Anchor: Japan’s Sado mines, a controversial site linked to wartime forced labor which included Koreans, will likely be listed as a World Heritage Site as South Korea plans not to object to the move after Japan promised it will reflect their full history.
Our Koo Heejin has the details.
Report: Former gold and silver mines located on Sado Island in Niigata Prefecture, where Koreans were forced into hard labor, are expected to be designated as a UNESCO World Heritage Site, after an agreement from Tokyo to display the entire history of the mines at the site.
An official at the South Korean Foreign Ministry told reporters on Friday that the UNESCO World Heritage Committee(WHC), which consists of representatives from 21 member states, is scheduled to review and decide on 28 new listing proposals, including the Sado mines, at its meeting in New Delhi, India, on Saturday.
Seoul has protested Tokyo's push to inscribe the Sado mine complex, arguing that Japan initially intended to omit the part of its history involving more than two-thousand Koreans who were forced to toil there during World War II, when Korea was under Japan's 1910-45 colonial rule.
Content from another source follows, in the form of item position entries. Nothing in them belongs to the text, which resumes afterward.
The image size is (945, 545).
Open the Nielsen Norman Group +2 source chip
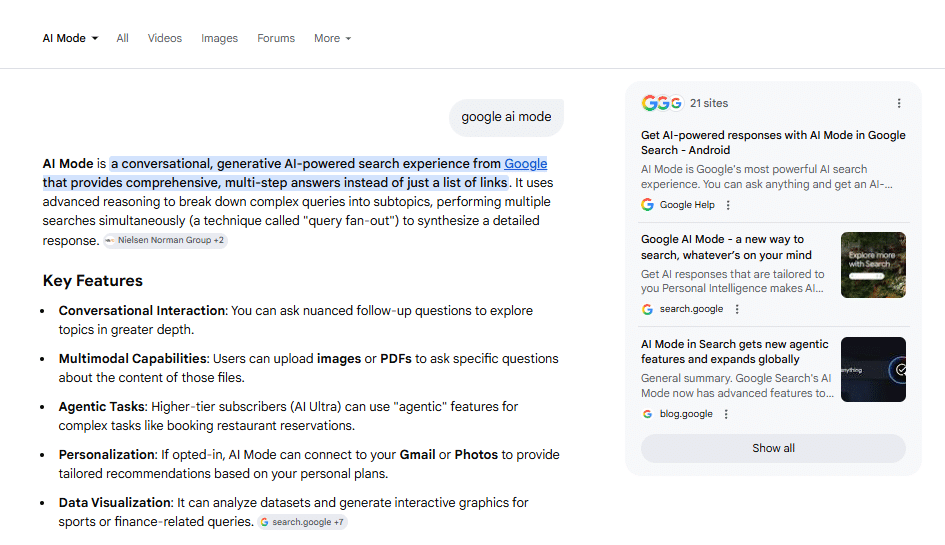165,241
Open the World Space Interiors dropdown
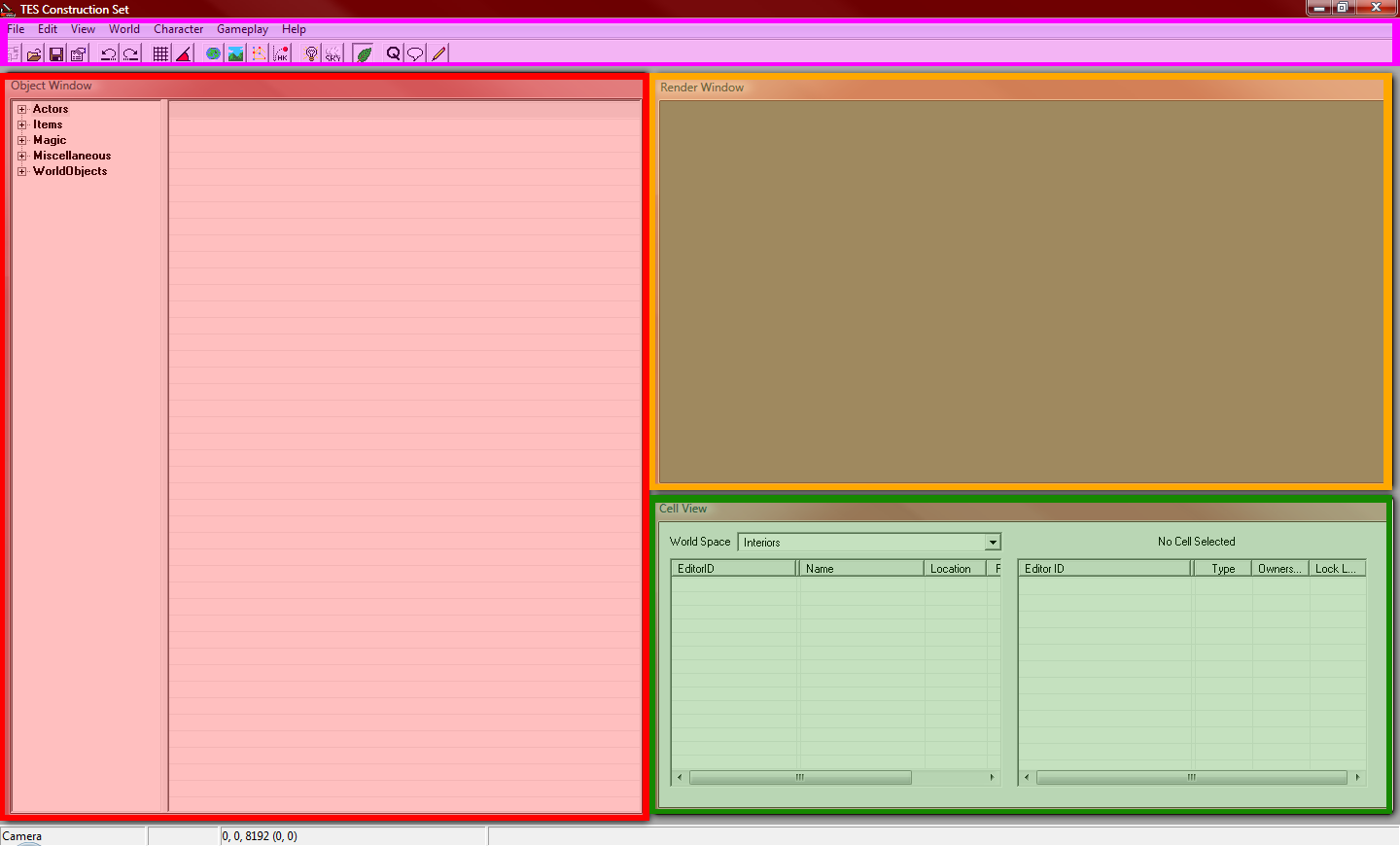Viewport: 1400px width, 846px height. pos(993,543)
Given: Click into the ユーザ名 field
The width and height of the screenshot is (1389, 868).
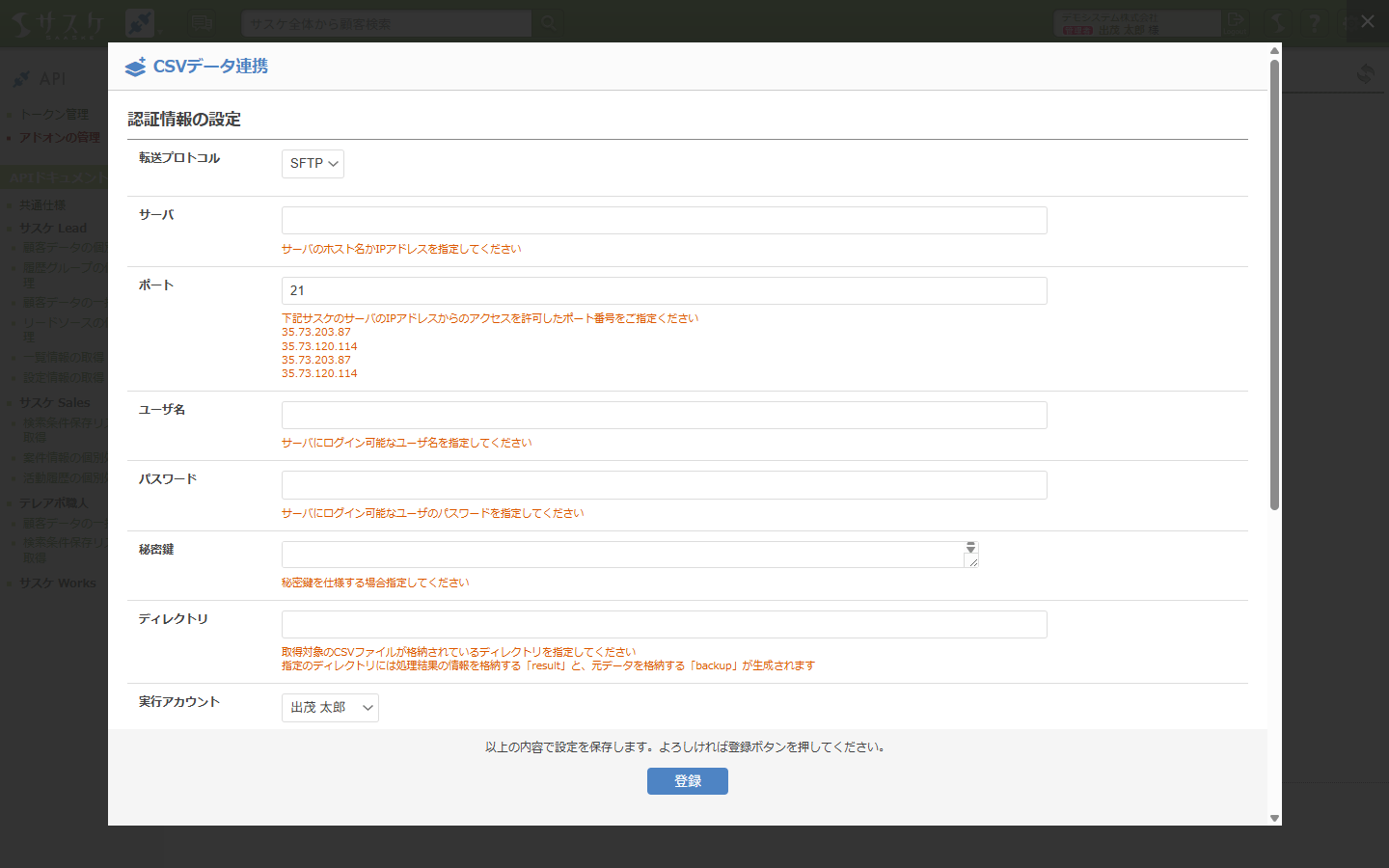Looking at the screenshot, I should click(x=664, y=415).
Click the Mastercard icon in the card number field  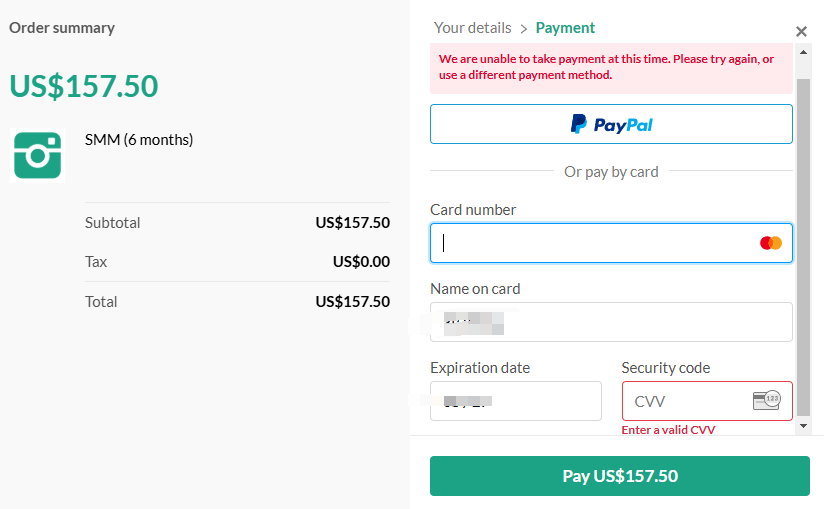pyautogui.click(x=770, y=243)
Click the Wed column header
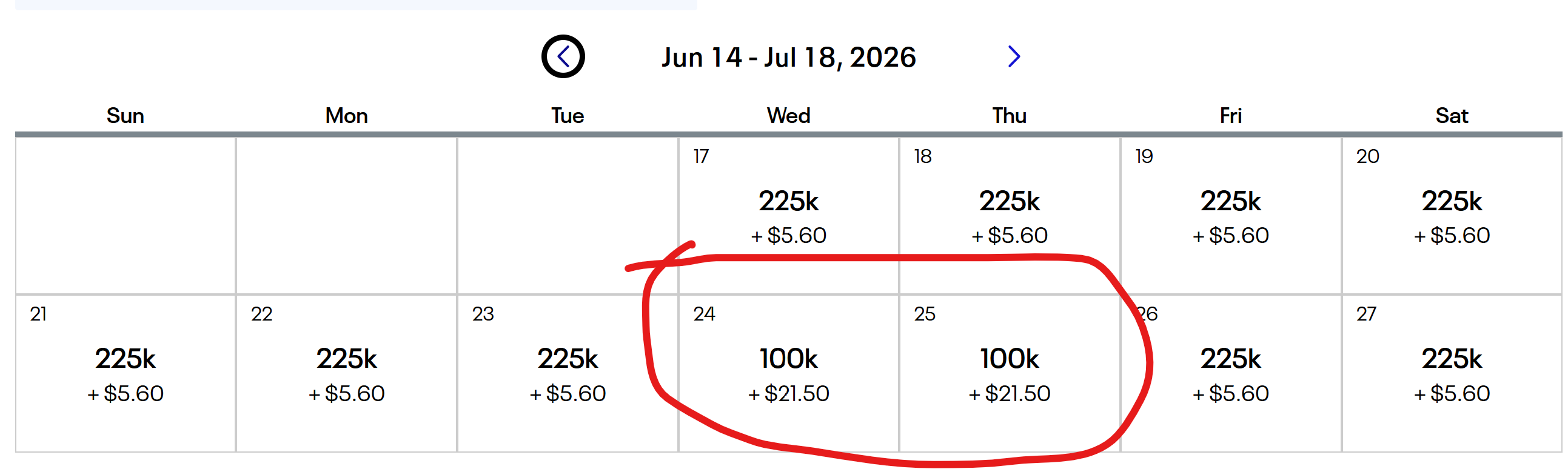 click(789, 116)
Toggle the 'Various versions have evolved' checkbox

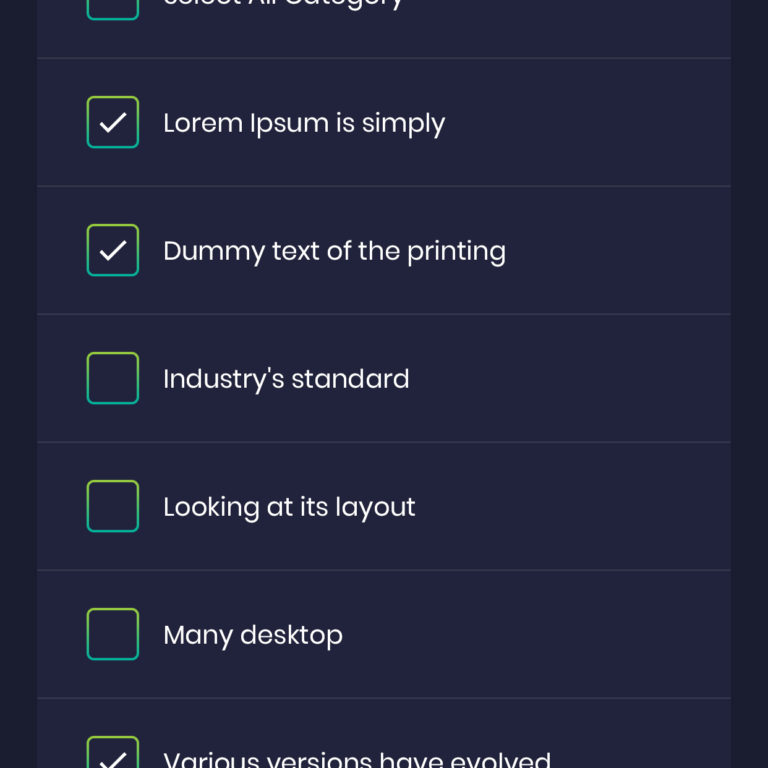113,755
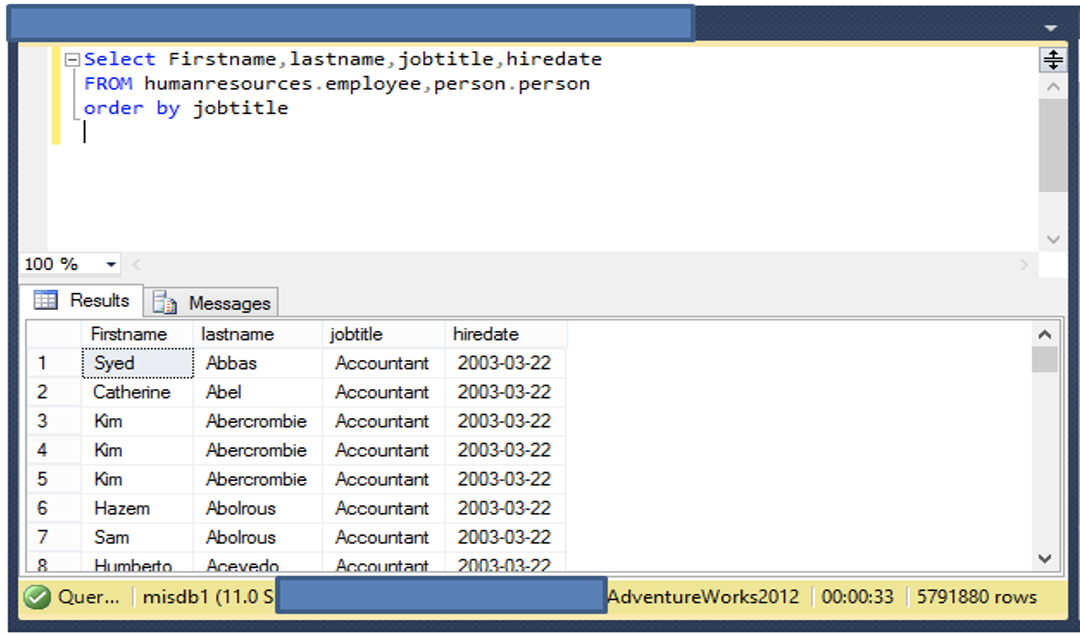Click row header 5 in the results grid
The image size is (1080, 634).
43,479
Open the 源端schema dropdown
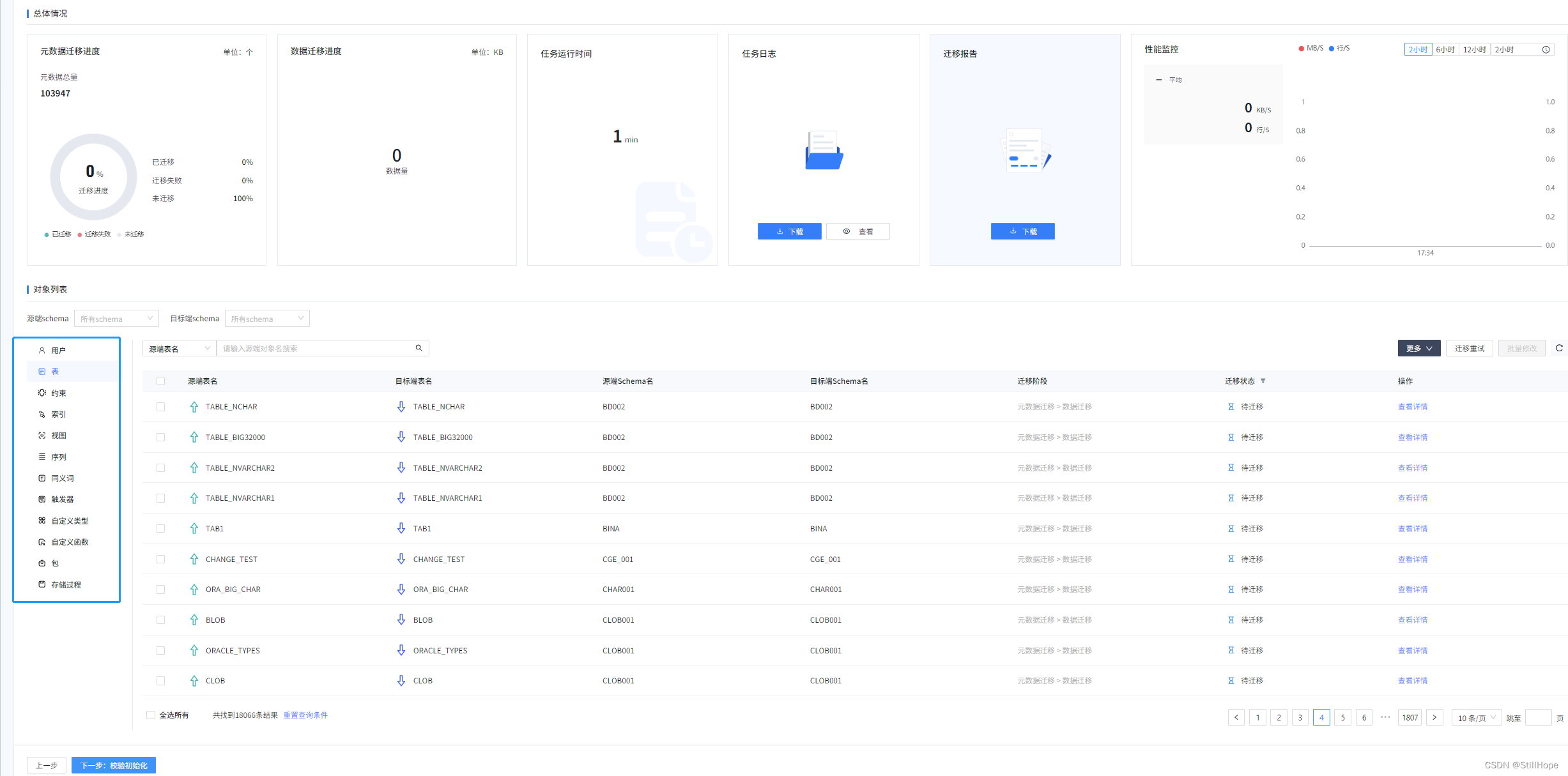Viewport: 1568px width, 776px height. click(116, 319)
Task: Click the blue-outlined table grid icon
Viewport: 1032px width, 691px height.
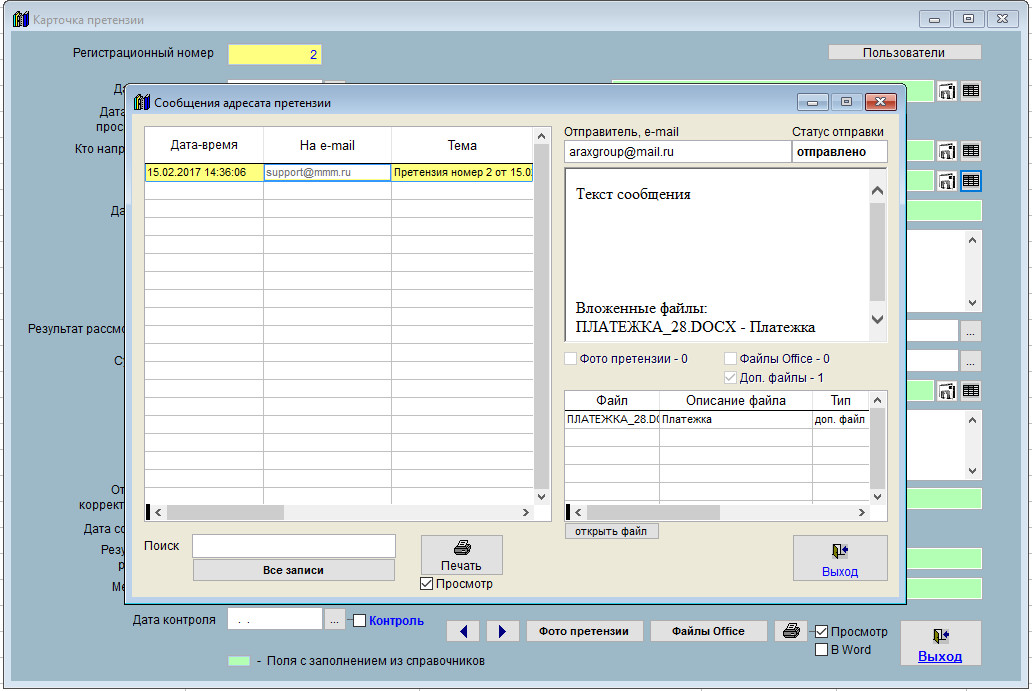Action: pyautogui.click(x=970, y=181)
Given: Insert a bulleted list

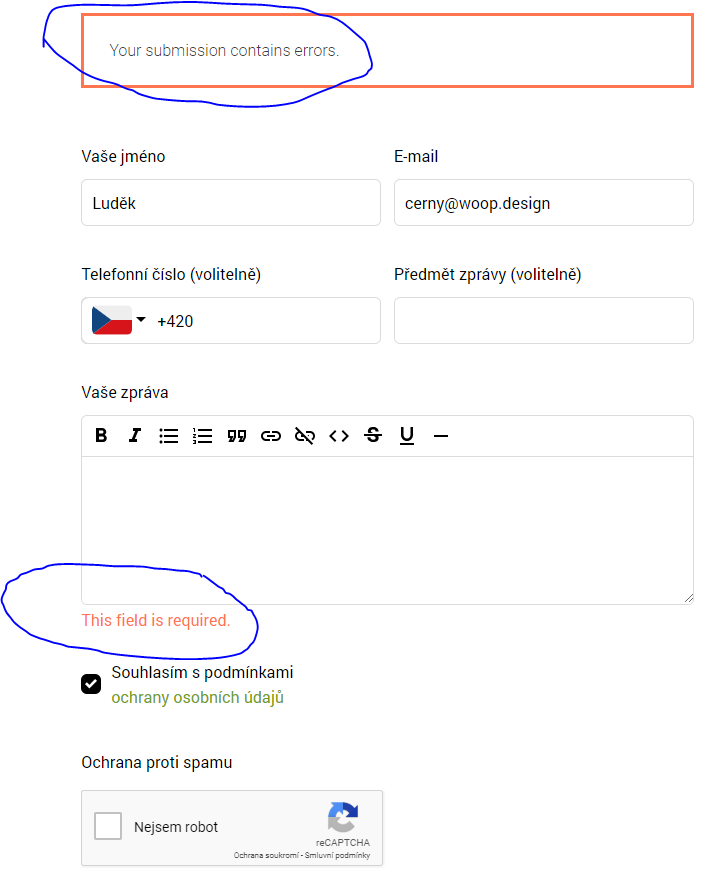Looking at the screenshot, I should [x=169, y=436].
The official said that after a difficult process, an agreement between the two countries was finally reached and it's expected that the mines will be listed as a World Heritage site without a vote at the World Heritage Committee meeting. Both Japan and Korea are members of the rotating committee this year.
South Korea agreed to the inscription as Japan promised to reflect the full history of the mines, including the forced labor of Koreans, and has already taken specific measures to do so, according to the official who did not elaborate further.
However, the official stressed it will be different from the UNESCO designation of Hashima Island, which has repeatedly come under fire as Japan has failed to fulfill its pledge to inform the world of the "entire history" of the industrial site, including its use of Korean forced laborers.